◆ Required action
The entries below are to be returned exactly. Include all of them.

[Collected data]
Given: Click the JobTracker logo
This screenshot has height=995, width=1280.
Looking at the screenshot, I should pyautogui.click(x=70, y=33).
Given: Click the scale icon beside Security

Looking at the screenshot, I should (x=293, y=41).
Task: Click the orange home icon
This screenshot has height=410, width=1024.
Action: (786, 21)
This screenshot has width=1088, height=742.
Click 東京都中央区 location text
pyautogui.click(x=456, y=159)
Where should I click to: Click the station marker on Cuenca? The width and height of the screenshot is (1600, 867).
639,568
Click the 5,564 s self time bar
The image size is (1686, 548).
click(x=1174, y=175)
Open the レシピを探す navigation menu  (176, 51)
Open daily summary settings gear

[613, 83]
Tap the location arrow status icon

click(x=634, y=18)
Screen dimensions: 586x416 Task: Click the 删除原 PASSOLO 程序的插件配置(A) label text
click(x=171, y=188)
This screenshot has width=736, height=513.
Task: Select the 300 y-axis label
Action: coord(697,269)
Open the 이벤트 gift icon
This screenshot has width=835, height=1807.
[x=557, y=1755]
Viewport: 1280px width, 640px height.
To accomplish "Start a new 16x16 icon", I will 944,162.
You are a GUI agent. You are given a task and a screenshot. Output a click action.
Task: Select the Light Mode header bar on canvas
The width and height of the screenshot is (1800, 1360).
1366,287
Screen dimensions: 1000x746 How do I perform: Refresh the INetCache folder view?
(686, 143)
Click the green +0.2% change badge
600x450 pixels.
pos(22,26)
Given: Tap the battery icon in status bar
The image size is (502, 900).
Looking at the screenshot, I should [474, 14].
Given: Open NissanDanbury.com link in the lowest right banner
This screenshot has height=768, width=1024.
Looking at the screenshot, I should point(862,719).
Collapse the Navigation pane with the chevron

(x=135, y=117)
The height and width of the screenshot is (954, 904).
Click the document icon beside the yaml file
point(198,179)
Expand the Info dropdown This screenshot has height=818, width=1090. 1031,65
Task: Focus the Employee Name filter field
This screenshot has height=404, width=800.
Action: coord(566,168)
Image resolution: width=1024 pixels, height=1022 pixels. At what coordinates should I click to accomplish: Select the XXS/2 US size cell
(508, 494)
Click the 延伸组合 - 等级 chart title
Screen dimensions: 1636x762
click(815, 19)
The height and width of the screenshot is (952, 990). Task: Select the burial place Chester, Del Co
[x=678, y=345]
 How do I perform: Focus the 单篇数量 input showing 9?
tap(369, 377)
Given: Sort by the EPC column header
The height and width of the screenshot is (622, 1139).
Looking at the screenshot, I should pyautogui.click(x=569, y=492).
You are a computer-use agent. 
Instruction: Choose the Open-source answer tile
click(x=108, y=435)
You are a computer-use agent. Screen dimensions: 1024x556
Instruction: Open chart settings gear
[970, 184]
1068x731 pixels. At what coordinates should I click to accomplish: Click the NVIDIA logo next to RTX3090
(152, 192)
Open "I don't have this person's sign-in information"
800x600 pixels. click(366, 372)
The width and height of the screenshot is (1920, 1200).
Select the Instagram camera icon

◆ Answer to the exercise
Given: Click the JobTracker logo
This screenshot has height=995, width=1280.
Looking at the screenshot, I should pyautogui.click(x=70, y=33).
Given: Click the scale icon beside Security

Looking at the screenshot, I should (x=293, y=41).
Task: Click the orange home icon
This screenshot has height=410, width=1024.
Action: (786, 21)
This screenshot has width=1088, height=742.
Click 東京都中央区 location text
pyautogui.click(x=456, y=159)
Where should I click to: Click the station marker on Cuenca? The width and height of the screenshot is (1600, 867).
639,568
Click the 5,564 s self time bar
The image size is (1686, 548).
click(x=1174, y=175)
Open the レシピを探す navigation menu  (176, 51)
Open daily summary settings gear

[613, 83]
Tap the location arrow status icon

click(x=634, y=18)
Screen dimensions: 586x416 Task: Click the 删除原 PASSOLO 程序的插件配置(A) label text
click(x=171, y=188)
This screenshot has width=736, height=513.
Task: Select the 300 y-axis label
Action: coord(697,269)
Open the 이벤트 gift icon
This screenshot has width=835, height=1807.
[x=557, y=1755]
Viewport: 1280px width, 640px height.
To accomplish "Start a new 16x16 icon", I will 944,162.
You are a GUI agent. You are given a task and a screenshot. Output a click action.
Task: Select the Light Mode header bar on canvas
The width and height of the screenshot is (1800, 1360).
1366,287
Screen dimensions: 1000x746 How do I perform: Refresh the INetCache folder view?
(686, 143)
Click the green +0.2% change badge
600x450 pixels.
pos(22,26)
Given: Tap the battery icon in status bar
The image size is (502, 900).
Looking at the screenshot, I should [474, 14].
Given: Open NissanDanbury.com link in the lowest right banner
This screenshot has height=768, width=1024.
Looking at the screenshot, I should point(862,719).
Collapse the Navigation pane with the chevron

(x=135, y=117)
The height and width of the screenshot is (954, 904).
Click the document icon beside the yaml file
point(198,179)
Expand the Info dropdown This screenshot has height=818, width=1090. 1031,65
Task: Focus the Employee Name filter field
This screenshot has height=404, width=800.
Action: coord(566,168)
Image resolution: width=1024 pixels, height=1022 pixels. At what coordinates should I click to accomplish: Select the XXS/2 US size cell
(508, 494)
Click the 延伸组合 - 等级 chart title
Screen dimensions: 1636x762
click(815, 19)
The height and width of the screenshot is (952, 990). Task: Select the burial place Chester, Del Co
[x=678, y=345]
 How do I perform: Focus the 单篇数量 input showing 9?
tap(369, 377)
Given: Sort by the EPC column header
The height and width of the screenshot is (622, 1139).
Looking at the screenshot, I should pyautogui.click(x=569, y=492).
You are a computer-use agent. 
Instruction: Choose the Open-source answer tile
click(x=108, y=435)
You are a computer-use agent. Screen dimensions: 1024x556
Instruction: Open chart settings gear
[970, 184]
1068x731 pixels. At what coordinates should I click to accomplish: Click the NVIDIA logo next to RTX3090
(152, 192)
Open "I don't have this person's sign-in information"
800x600 pixels. click(366, 372)
The width and height of the screenshot is (1920, 1200).
Select the Instagram camera icon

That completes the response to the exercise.